» **Excerpted data**
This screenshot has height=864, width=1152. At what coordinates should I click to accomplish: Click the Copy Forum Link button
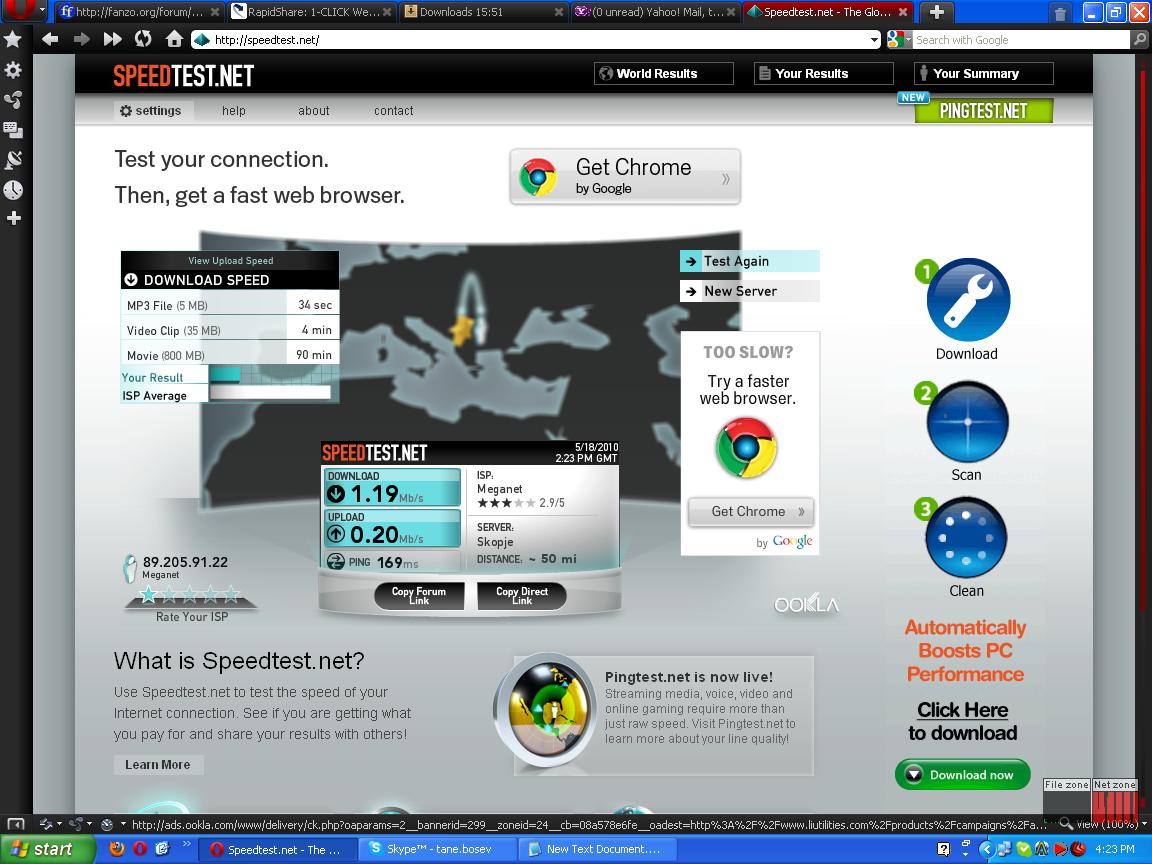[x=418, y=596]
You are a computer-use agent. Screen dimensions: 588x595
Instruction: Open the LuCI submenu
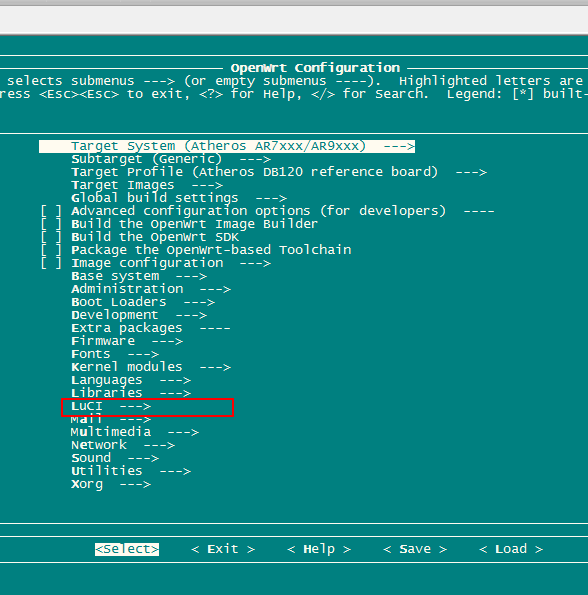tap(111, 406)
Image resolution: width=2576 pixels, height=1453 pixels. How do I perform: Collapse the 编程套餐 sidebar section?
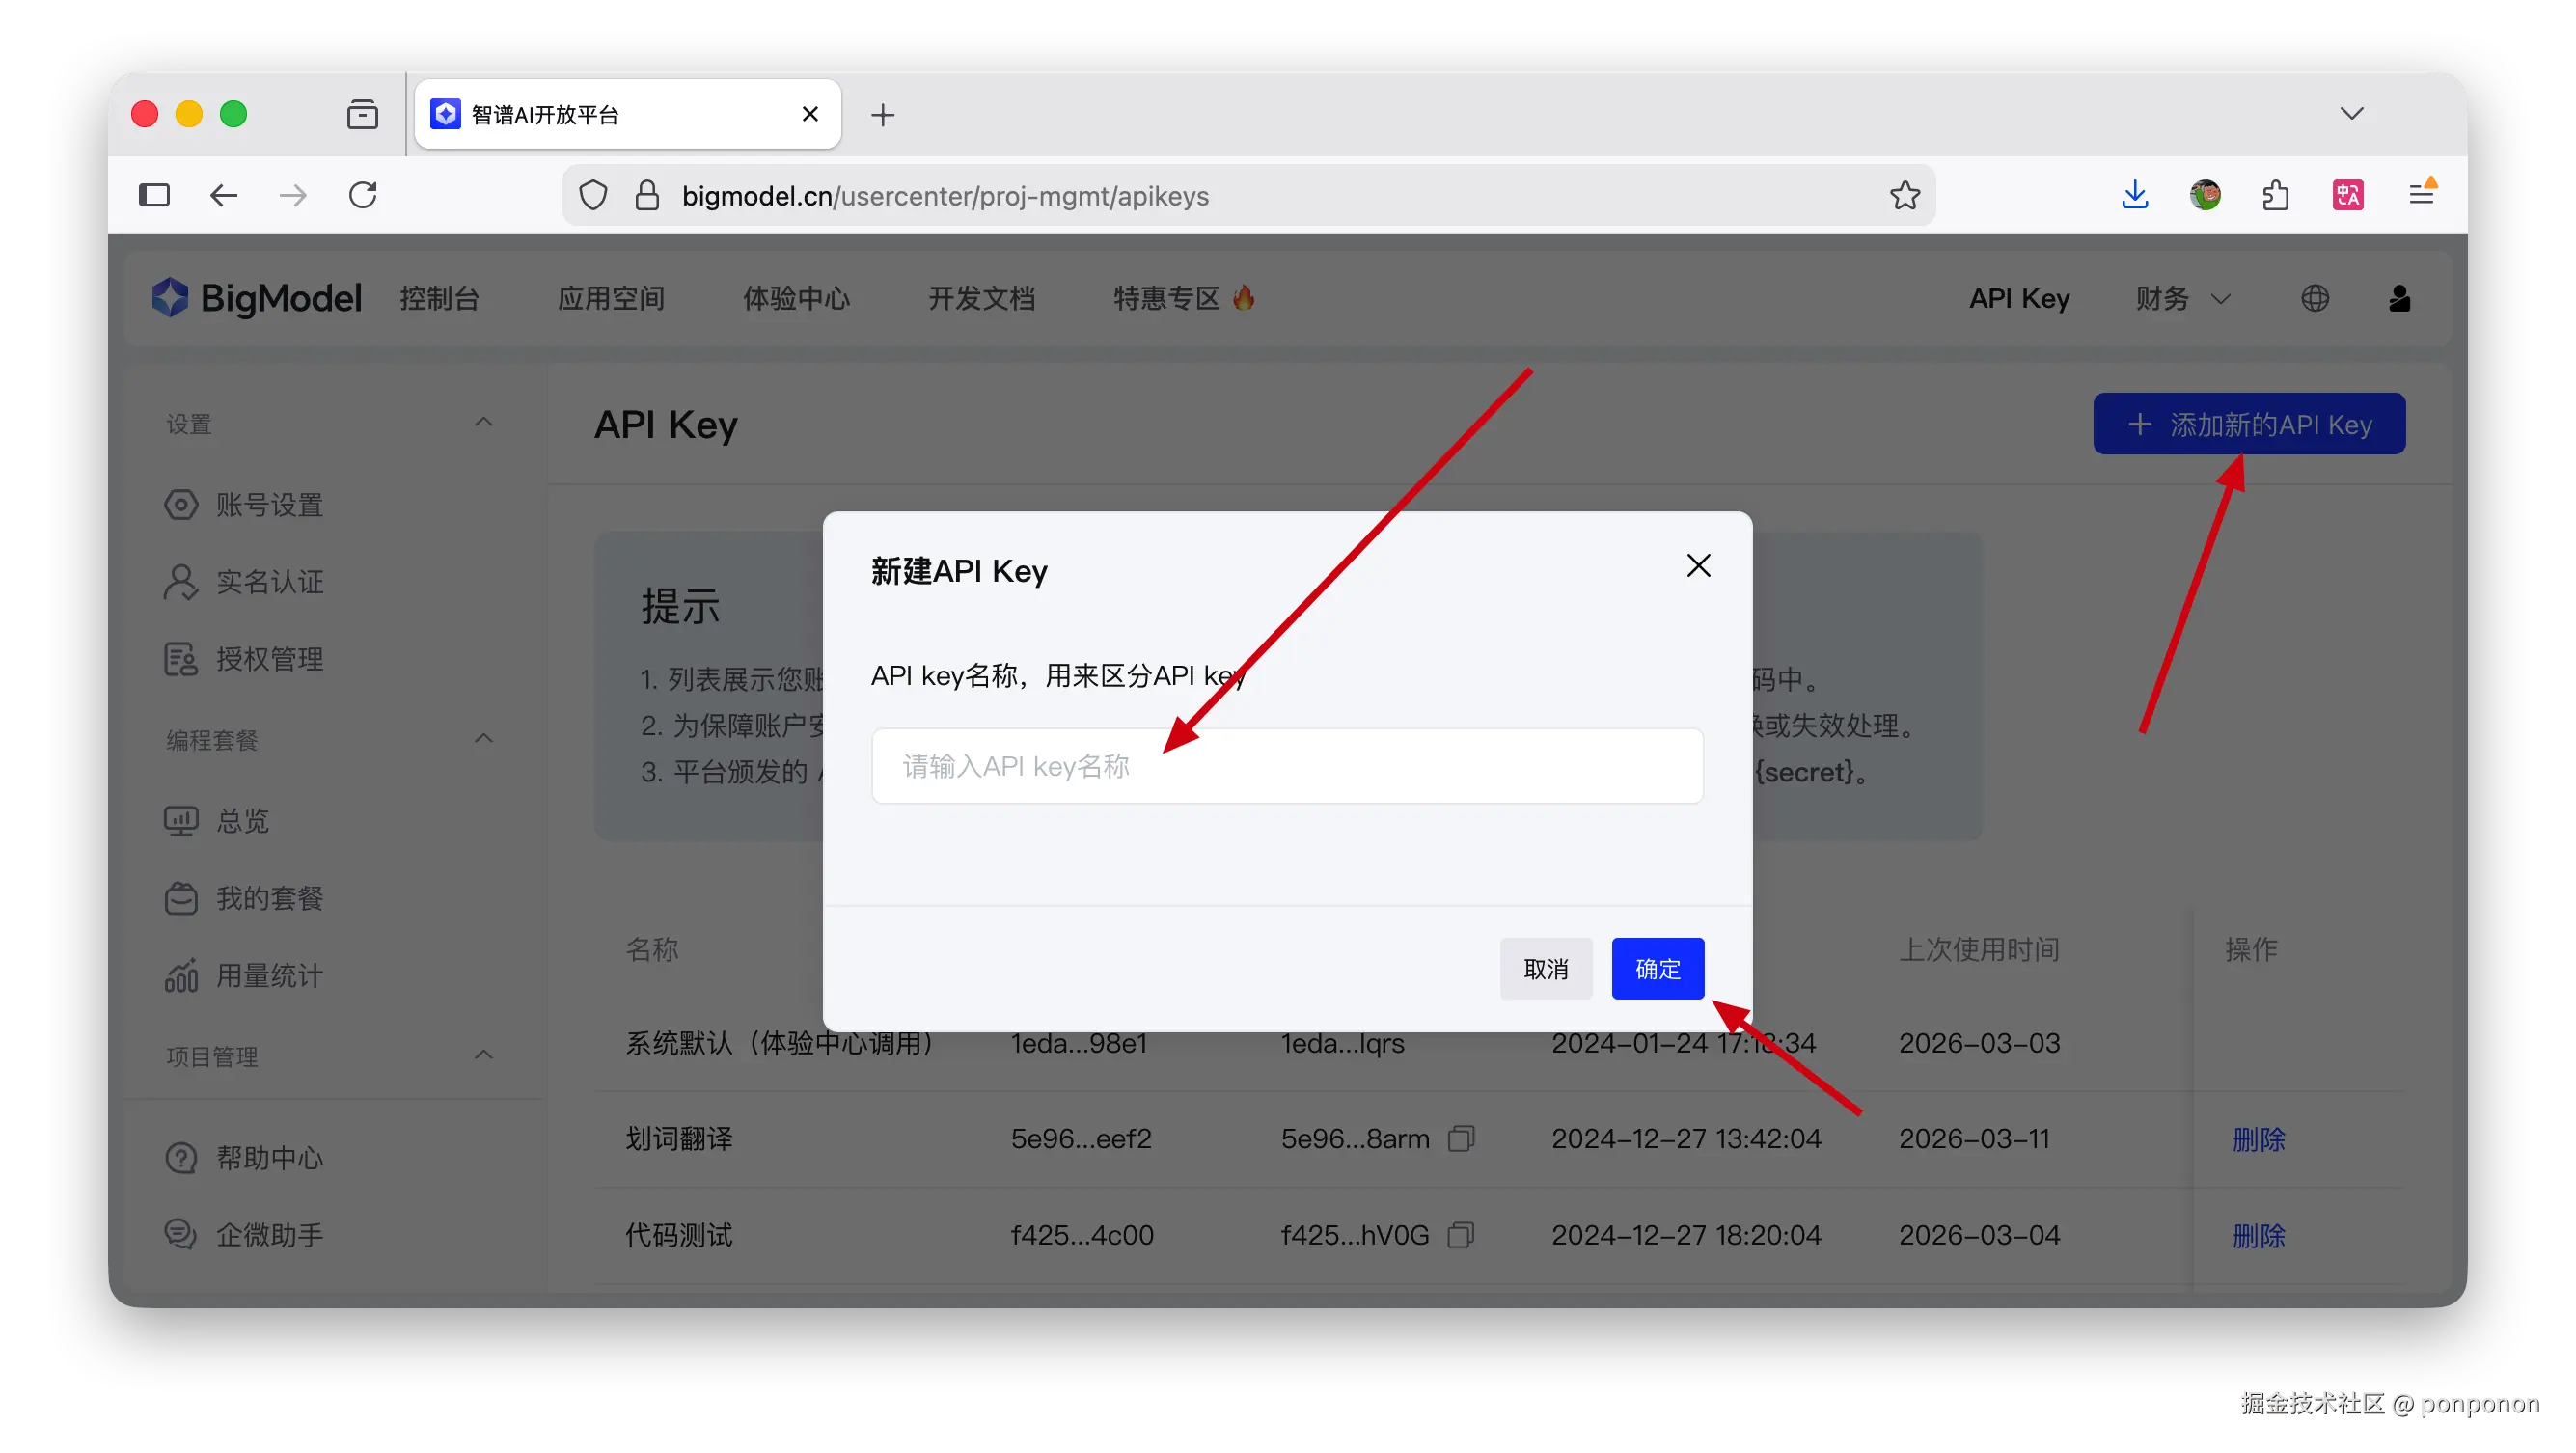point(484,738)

» **Work to complete**
Rewrite all the entries, substituting "Share Forum Link" for "Copy Forum Link" and changing nothing else. Leave out the pictures.

» **Expected output**
This screenshot has height=864, width=1152. At what coordinates should I click to accomplish: Click the Share Forum Link button
[x=418, y=596]
You are a computer-use agent. Screen dimensions: 588x595
Instruction: Open the LuCI submenu
tap(111, 406)
Image resolution: width=2576 pixels, height=1453 pixels. How do I perform: Collapse the 编程套餐 sidebar section?
point(484,738)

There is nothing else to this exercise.